* [WHAT NEEDS TO BE DONE] Update the records from the line containing "This screenshot has width=529, height=331." through the line containing "coord(149,263)" by changing "top bar" to "header bar" and leaving everything else as it is. Return only those lines.

* [ROWS]
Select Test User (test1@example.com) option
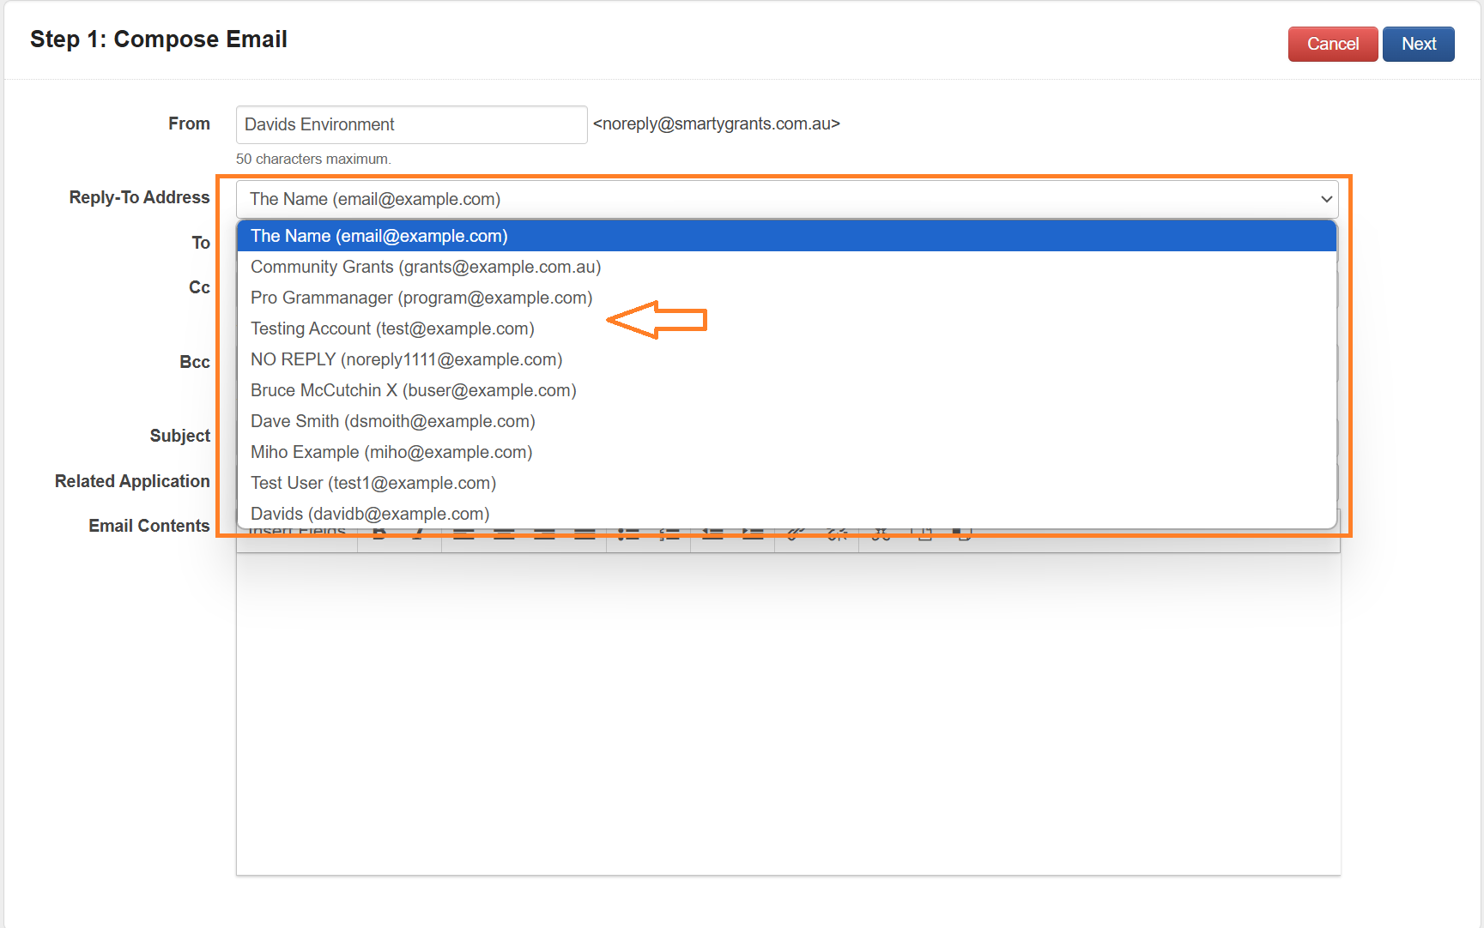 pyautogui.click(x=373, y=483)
...
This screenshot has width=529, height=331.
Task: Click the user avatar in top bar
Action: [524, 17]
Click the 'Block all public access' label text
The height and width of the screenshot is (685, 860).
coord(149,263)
* * *
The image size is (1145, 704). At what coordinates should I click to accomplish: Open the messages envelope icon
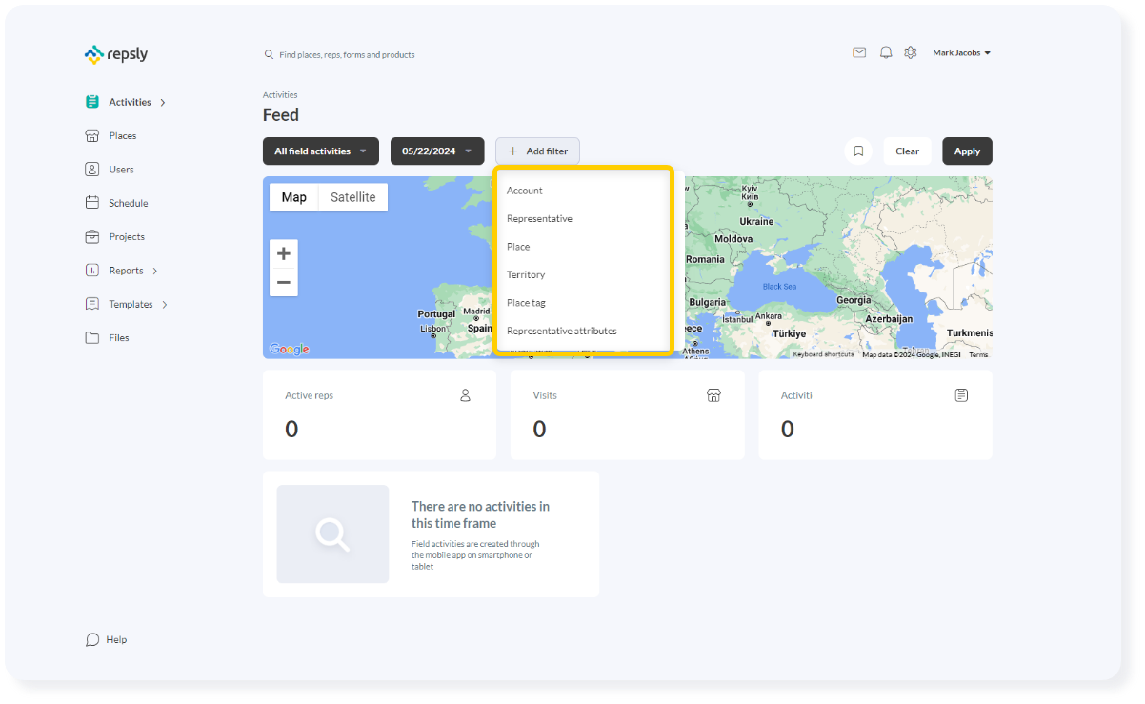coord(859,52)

* [SOLUTION FOR THIS EXERCISE]
This screenshot has width=529, height=331.
Task: Click the user avatar in header bar
Action: [524, 17]
Click the 'Block all public access' label text
The height and width of the screenshot is (685, 860).
coord(149,263)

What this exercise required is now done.